Pour contourner ce manque à gagner les chercheurs se sont tournés vers les étoiles : lancer des panneaux solaires dans l’espace permettrait de récupérer de l’énergie solaire 24h/24 toute l’année. Cette idée, digne d’un film de science fiction, avait déjà été explorée dans les années 1960 et 1970 par le Pentagone. Cependant à cette époque le concept était apparu économiquement infaisable quoique technologiquement envisageable. Mais voilà qu’il y a deux ans le Pentagon’s National Security Space Office (NSSO) ressort ce vieux dossier et publie un rapport de 75 pages sur une centrale solaire spatiale [3]. Depuis les ingénieurs ont construit un prototype expérimental, certes de petite taille, mais fonctionnel et produisant 20 Watts d’électricité à partir de cellules solaires situées à environ 150 km de la surface de la Terre.

Grâce à ces avancées importantes, produire de l’électricité à partir d’une centrale solaire spatiale est désormais possible.
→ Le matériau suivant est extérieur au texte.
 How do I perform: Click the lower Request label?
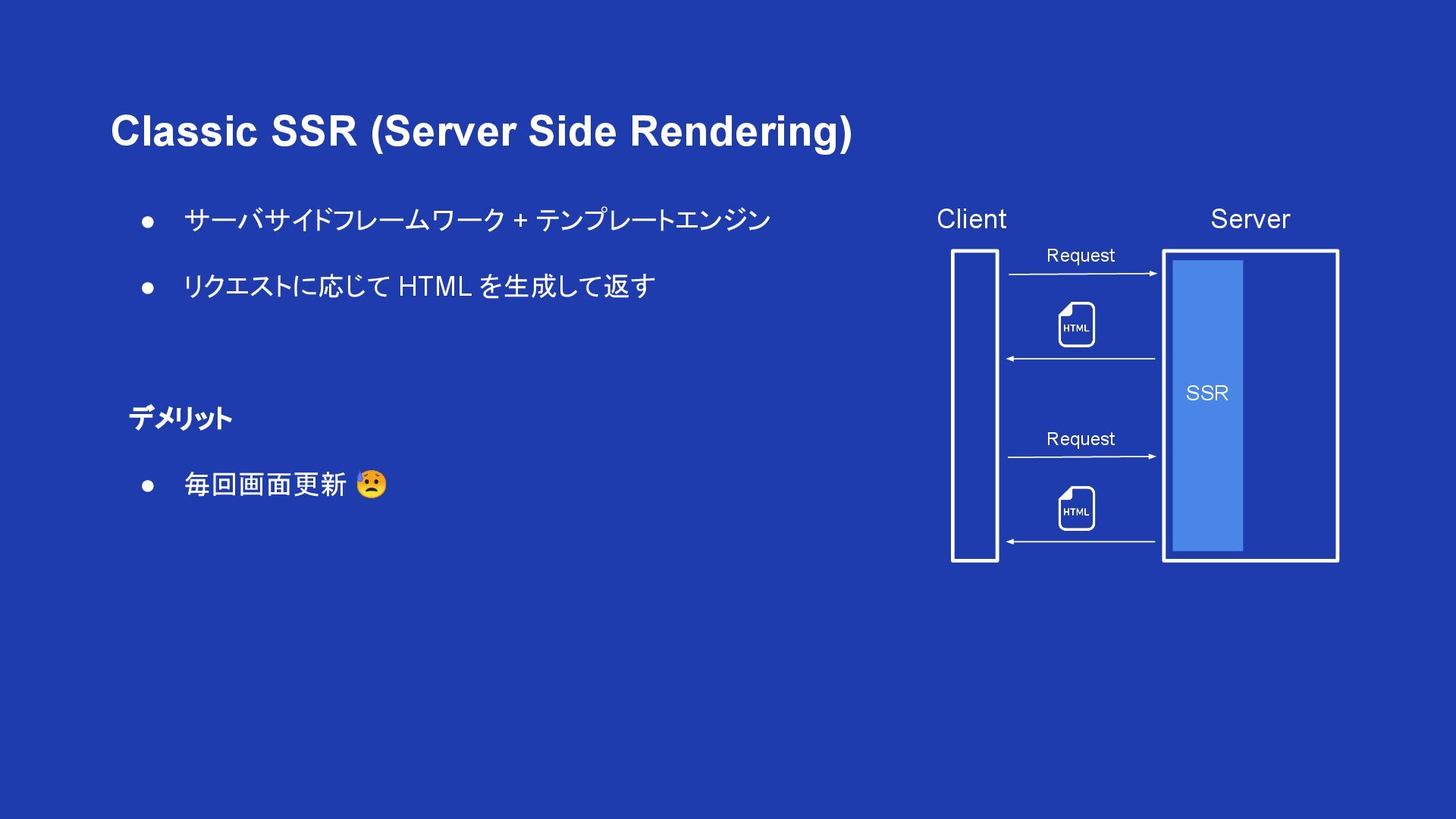(x=1080, y=439)
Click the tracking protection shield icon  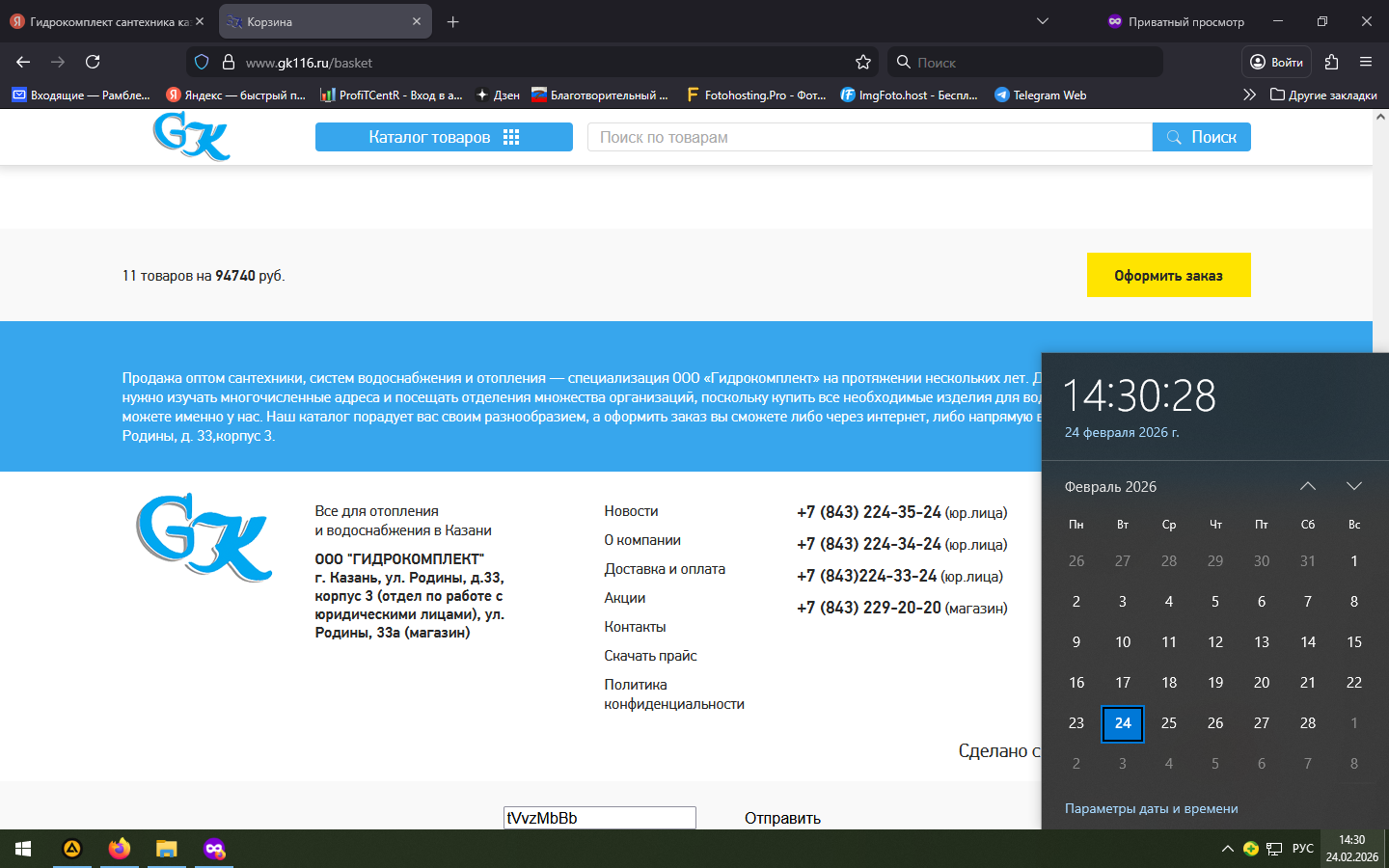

La vraie question maintenant est plutôt de savoir si les prix pourront concurrencer ceux de la production terrestre. Le Pentagone avait estimé que l’installation d’une plateforme expérimentale solaire en orbite coûterait 10 milliards de dollars pour une puissance produite de 10 Mégawatts, soit un prix beaucoup trop élevé pour une exploitation commerciale. Faisant fis de ces estimations, Solaren, une start-up composée de 10 vétérans de l’aéronautique et de l’industrie de la défense ont proposé de relever le défi. Ils n’ont pour le moment ni office, ni site web, seulement de grandes ambitions. Dans leur modèle technologique, le satellite sera doté de réflecteurs paraboliques pour concentrer les rayons du soleil sur les cellules solaires. Il en résultera un rayon électromagnétique qui sera envoyé sur la surface terrestre, réceptionné ensuite par une antenne d’une surface d’un kilomètre carré, puis converti en électricité [4]. Le coût total de l’installation prévu est de 2 milliards de dollars soit 5 fois moins que l’estimation du Pentagone. La compagnie espère réaliser ce tour de force en réduisant le nombre de lancements de satellites, soit une part importante du budget.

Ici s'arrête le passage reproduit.